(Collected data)
= Beginning of Section =

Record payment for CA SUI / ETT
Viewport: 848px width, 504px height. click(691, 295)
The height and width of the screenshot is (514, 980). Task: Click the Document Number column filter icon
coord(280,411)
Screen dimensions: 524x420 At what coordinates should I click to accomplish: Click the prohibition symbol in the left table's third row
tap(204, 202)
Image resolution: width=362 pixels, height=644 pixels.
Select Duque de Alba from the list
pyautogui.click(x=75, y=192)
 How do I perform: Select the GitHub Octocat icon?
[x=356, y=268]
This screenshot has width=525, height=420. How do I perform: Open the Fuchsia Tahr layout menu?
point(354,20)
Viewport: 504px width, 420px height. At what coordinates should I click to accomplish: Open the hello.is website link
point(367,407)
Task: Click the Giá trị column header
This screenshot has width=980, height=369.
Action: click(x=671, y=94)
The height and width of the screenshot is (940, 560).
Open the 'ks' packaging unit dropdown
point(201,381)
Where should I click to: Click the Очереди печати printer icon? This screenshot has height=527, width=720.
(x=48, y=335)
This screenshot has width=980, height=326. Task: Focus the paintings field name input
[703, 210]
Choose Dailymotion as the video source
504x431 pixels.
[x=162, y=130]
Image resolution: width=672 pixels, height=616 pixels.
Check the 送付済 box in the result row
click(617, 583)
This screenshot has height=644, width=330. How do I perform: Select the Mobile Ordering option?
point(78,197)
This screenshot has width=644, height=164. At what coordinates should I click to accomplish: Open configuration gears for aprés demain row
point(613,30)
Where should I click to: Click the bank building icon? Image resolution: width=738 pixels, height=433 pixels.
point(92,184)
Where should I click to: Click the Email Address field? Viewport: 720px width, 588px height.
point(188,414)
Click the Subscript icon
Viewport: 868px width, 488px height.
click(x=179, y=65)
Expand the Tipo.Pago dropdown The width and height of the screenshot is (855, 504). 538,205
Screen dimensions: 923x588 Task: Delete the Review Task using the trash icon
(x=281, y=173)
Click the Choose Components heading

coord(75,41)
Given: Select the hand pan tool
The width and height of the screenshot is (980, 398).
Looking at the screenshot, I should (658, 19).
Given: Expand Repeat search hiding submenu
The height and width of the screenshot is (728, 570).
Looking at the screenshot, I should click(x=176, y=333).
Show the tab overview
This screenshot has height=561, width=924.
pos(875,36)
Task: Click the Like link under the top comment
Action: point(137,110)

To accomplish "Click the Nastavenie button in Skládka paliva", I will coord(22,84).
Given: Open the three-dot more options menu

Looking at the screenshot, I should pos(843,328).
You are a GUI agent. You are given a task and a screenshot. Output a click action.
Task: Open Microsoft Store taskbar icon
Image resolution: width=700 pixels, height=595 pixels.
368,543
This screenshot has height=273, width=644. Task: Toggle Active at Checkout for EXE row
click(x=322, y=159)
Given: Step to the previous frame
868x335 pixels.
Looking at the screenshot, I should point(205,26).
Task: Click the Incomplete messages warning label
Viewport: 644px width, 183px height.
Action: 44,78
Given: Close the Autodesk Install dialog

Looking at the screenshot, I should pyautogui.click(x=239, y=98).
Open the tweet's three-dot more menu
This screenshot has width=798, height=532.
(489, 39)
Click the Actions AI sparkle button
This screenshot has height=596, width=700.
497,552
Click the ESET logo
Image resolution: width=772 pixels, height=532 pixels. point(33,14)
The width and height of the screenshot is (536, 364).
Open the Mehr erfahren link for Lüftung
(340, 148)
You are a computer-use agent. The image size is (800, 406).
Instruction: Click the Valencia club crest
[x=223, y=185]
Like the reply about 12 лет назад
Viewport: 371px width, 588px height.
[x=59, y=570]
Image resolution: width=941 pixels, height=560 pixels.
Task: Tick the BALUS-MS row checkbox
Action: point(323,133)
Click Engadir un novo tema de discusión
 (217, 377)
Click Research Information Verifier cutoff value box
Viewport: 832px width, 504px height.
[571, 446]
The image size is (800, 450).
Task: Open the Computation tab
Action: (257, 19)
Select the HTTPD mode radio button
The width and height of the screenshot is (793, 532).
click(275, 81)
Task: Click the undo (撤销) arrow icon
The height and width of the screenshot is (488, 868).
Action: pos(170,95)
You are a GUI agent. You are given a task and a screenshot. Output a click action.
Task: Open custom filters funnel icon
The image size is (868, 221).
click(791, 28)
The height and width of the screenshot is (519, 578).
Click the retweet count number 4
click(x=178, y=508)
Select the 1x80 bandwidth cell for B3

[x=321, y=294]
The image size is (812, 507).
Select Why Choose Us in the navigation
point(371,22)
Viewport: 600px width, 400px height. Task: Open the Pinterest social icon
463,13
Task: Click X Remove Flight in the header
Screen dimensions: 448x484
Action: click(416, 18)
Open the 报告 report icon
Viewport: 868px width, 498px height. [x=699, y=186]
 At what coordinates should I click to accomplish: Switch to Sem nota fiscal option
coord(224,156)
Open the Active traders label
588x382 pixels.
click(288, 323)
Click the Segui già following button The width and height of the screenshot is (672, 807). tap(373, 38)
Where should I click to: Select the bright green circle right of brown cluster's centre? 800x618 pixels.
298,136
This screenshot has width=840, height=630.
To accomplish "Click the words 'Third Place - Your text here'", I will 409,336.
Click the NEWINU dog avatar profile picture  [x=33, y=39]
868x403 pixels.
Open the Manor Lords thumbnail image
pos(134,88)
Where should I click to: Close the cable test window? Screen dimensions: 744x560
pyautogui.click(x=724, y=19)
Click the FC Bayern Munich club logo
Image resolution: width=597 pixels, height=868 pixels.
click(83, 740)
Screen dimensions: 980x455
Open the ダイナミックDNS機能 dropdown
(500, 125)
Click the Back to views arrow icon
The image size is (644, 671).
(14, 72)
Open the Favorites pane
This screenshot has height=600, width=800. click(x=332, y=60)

= End of Section =

- Your goal -
Reproduce the lines of the entries above from the one with "588x382 pixels." to the one with "Screen dimensions: 980x455", both included, exactly and without any other line.

- Finished exercise -
588x382 pixels.
click(288, 323)
Click the Segui già following button The width and height of the screenshot is (672, 807). tap(373, 38)
Where should I click to: Select the bright green circle right of brown cluster's centre? 800x618 pixels.
298,136
This screenshot has width=840, height=630.
To accomplish "Click the words 'Third Place - Your text here'", I will 409,336.
Click the NEWINU dog avatar profile picture  [x=33, y=39]
868x403 pixels.
Open the Manor Lords thumbnail image
pos(134,88)
Where should I click to: Close the cable test window? Screen dimensions: 744x560
pyautogui.click(x=724, y=19)
Click the FC Bayern Munich club logo
Image resolution: width=597 pixels, height=868 pixels.
click(83, 740)
Screen dimensions: 980x455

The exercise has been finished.